Rows >>
++++++++++++++++++++

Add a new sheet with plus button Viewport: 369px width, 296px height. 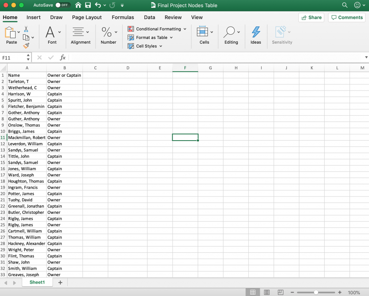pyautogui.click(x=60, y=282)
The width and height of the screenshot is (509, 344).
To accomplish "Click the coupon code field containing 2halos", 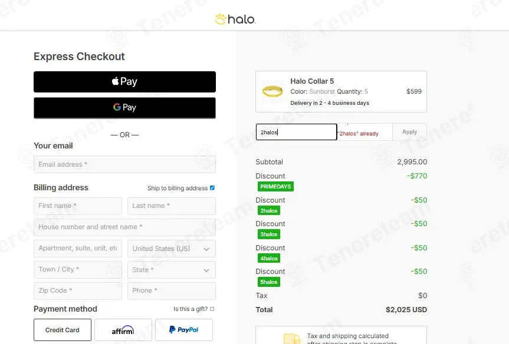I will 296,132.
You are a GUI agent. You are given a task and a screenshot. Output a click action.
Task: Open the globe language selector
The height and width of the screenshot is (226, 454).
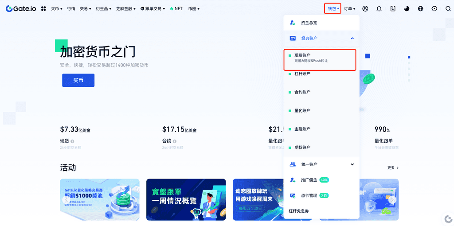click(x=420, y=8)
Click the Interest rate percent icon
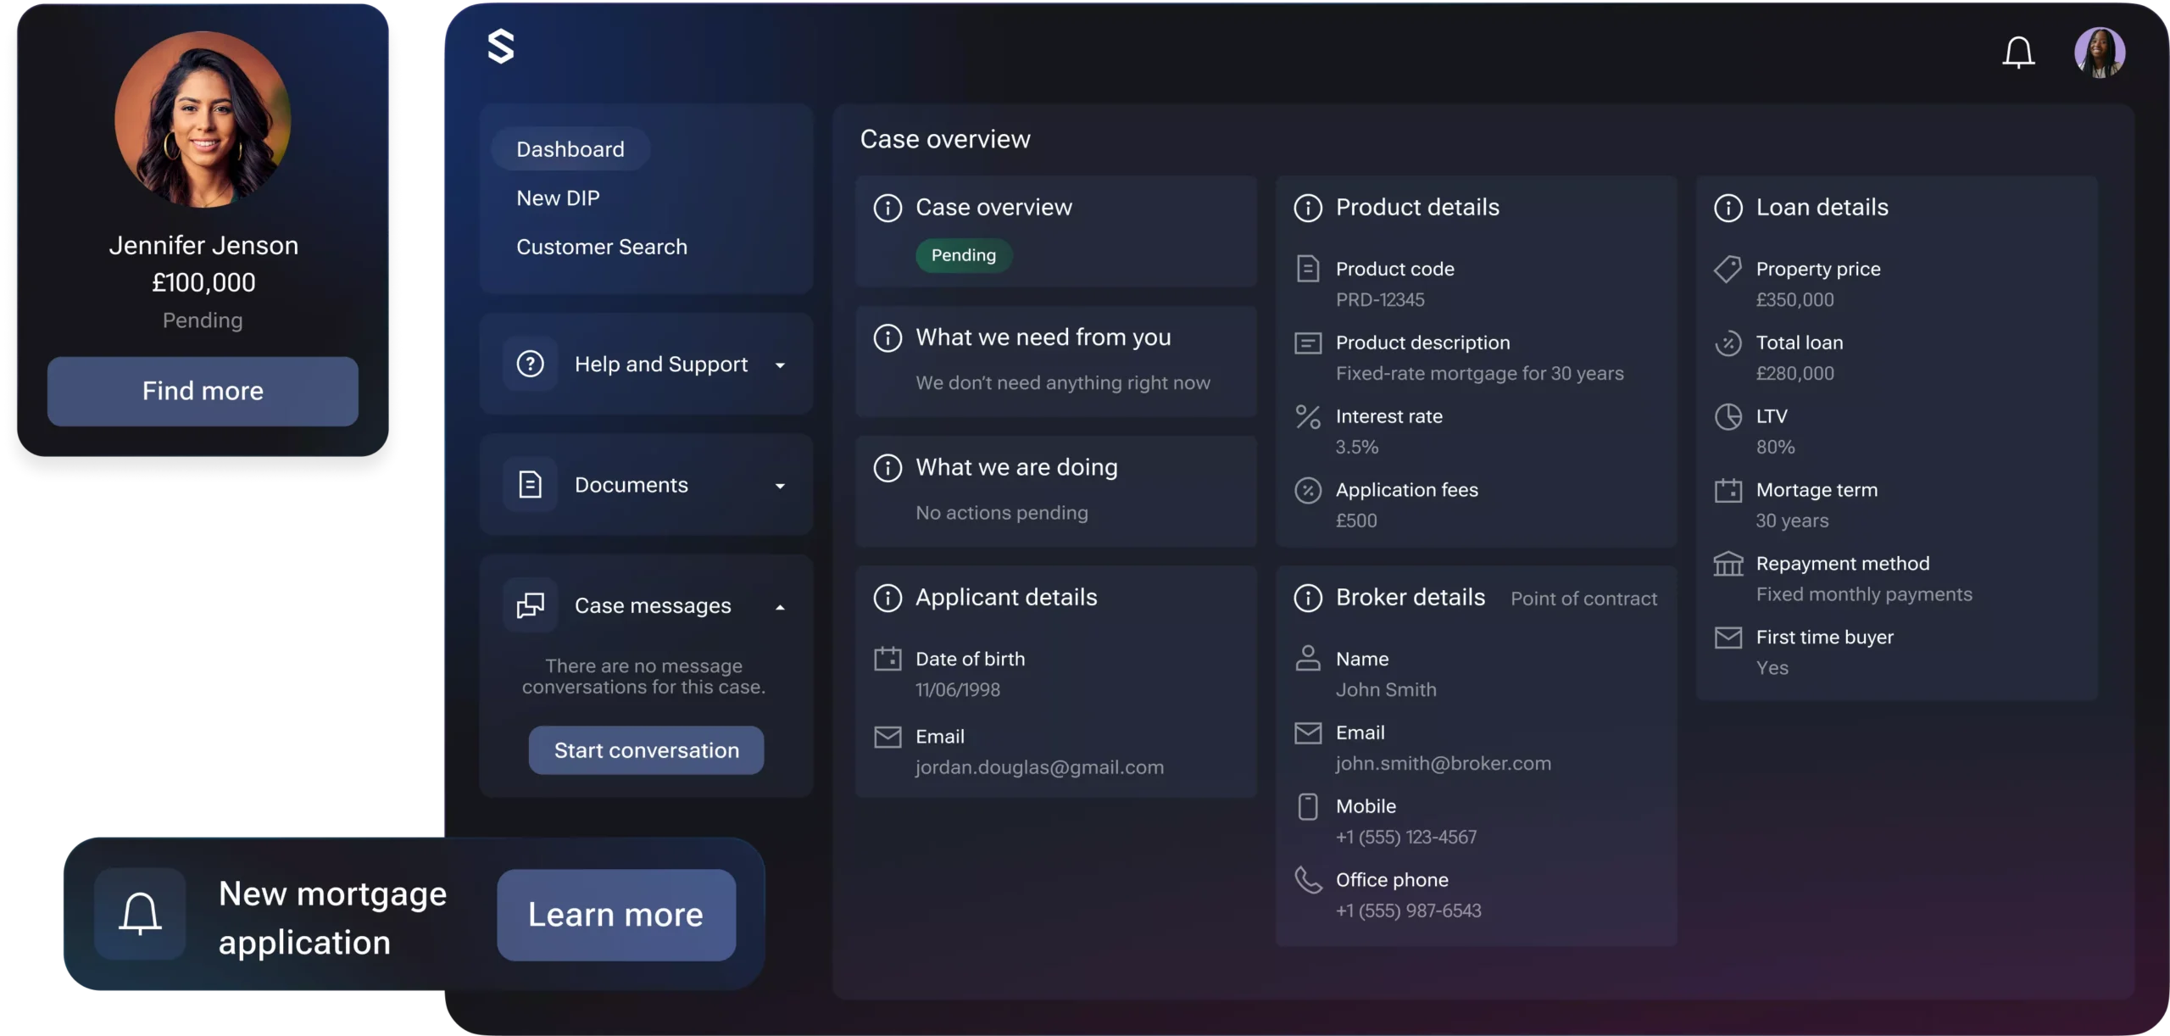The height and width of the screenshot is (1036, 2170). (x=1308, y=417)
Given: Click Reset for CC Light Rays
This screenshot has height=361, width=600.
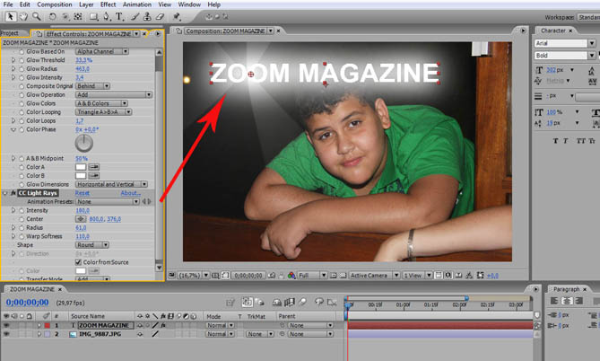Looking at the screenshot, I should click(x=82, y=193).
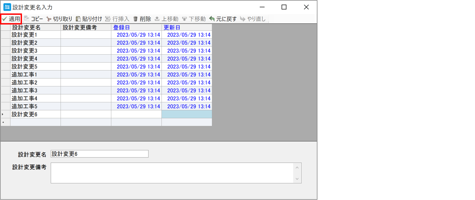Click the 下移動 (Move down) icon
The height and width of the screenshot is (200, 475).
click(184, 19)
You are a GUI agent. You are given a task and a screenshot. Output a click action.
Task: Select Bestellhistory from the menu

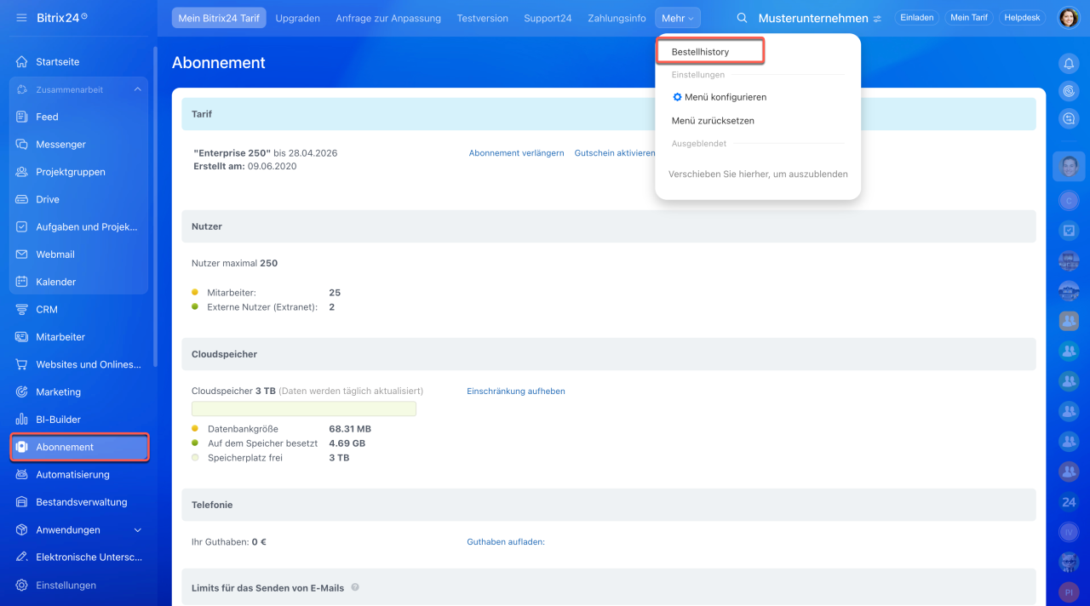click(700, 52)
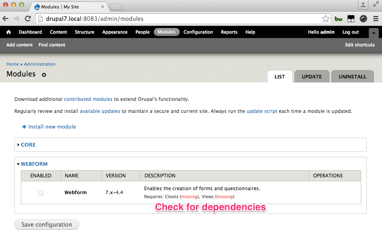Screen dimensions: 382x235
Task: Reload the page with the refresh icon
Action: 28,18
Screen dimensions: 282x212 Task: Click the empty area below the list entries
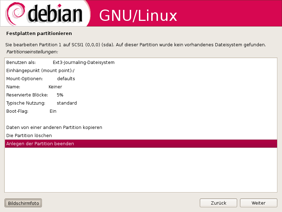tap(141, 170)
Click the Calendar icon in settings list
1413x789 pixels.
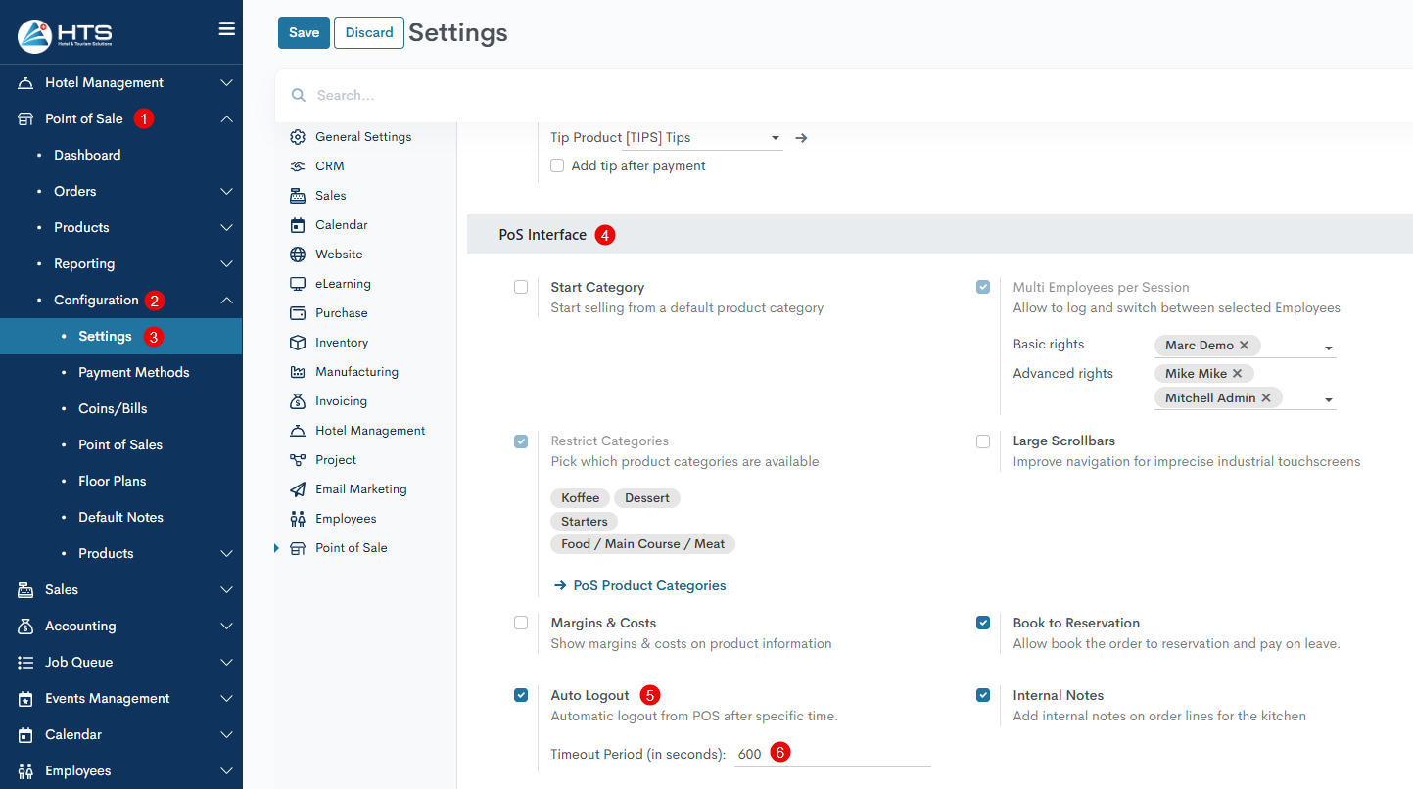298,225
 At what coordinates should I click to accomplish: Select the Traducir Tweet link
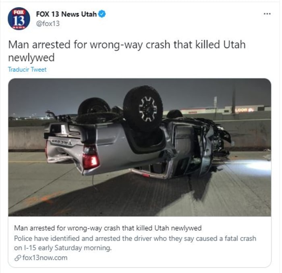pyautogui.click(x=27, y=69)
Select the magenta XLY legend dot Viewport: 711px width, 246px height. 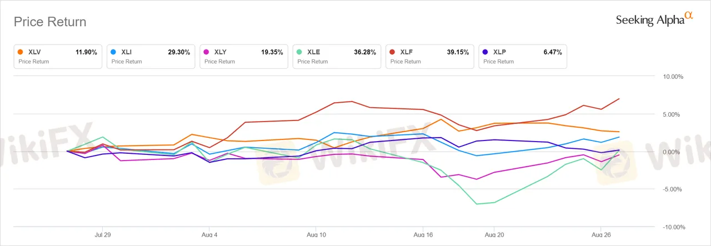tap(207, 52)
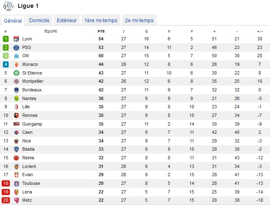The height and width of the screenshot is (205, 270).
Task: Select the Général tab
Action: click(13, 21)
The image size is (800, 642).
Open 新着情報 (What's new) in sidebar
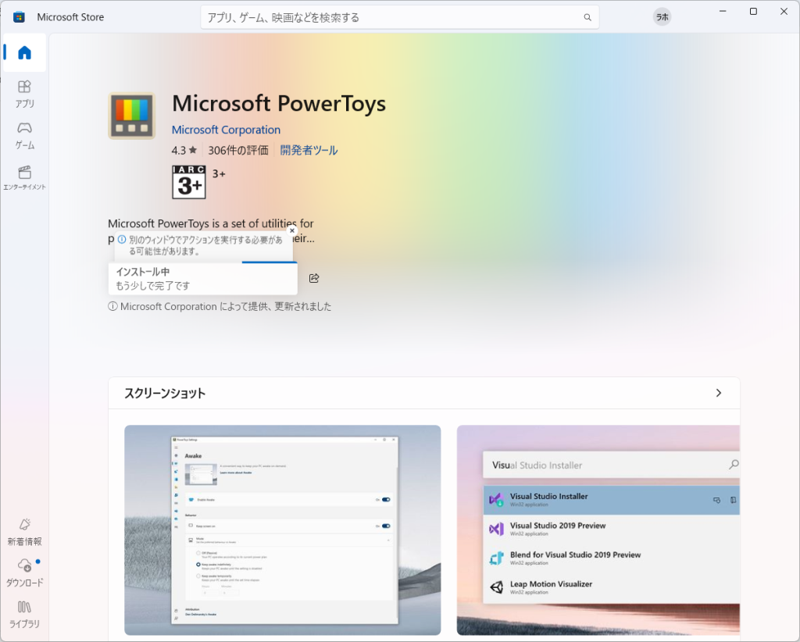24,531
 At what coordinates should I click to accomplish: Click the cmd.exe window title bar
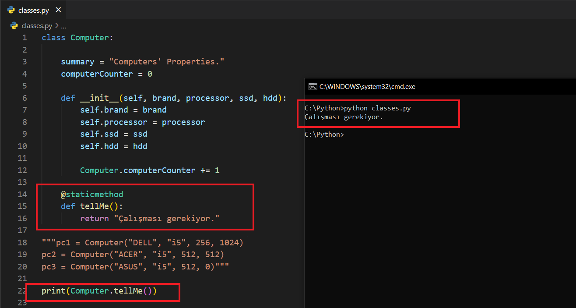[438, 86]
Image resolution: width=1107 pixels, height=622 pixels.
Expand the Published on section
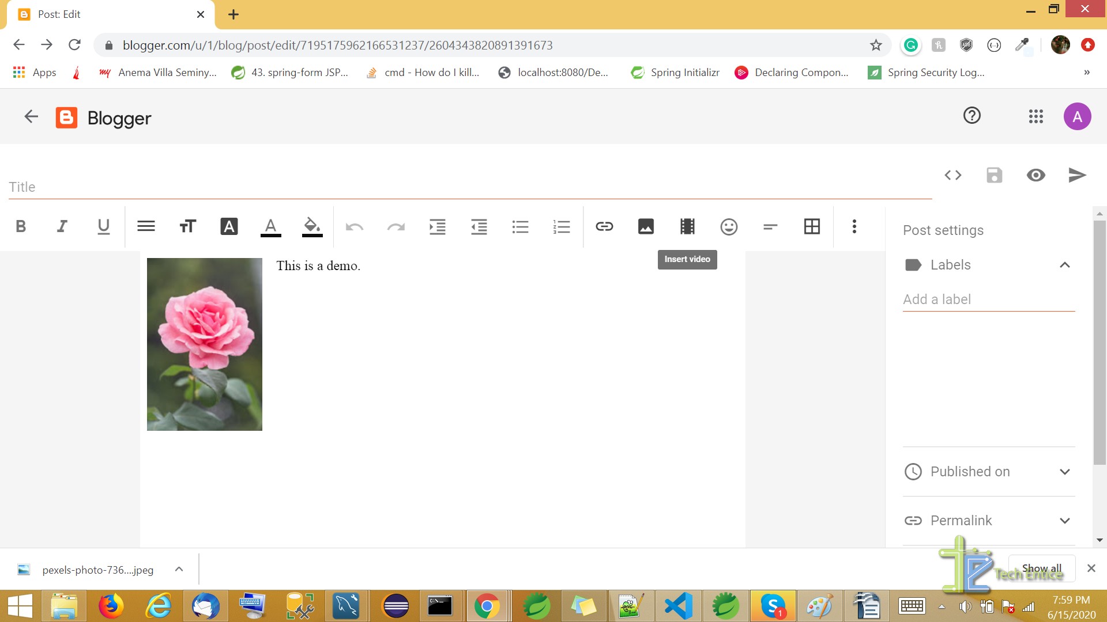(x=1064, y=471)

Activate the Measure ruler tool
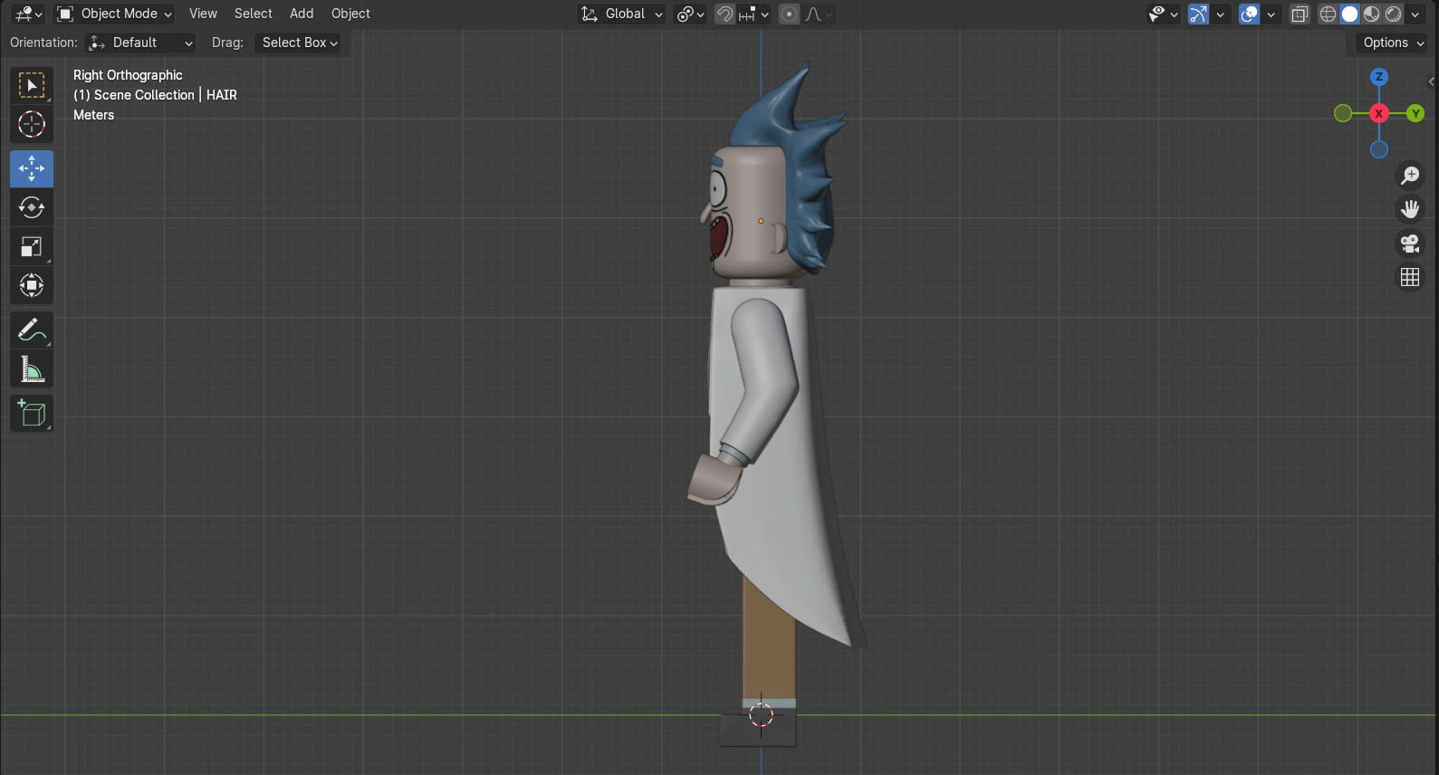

++++++++++++++++++++

Task to complete >> Reproduce the data word for word, from the line containing "Image resolution: width=1107" through the end of the data, and omit the pictures.

Exercise response >>
Image resolution: width=1107 pixels, height=622 pixels.
Expand the Published on section
(x=1064, y=471)

Activate the Measure ruler tool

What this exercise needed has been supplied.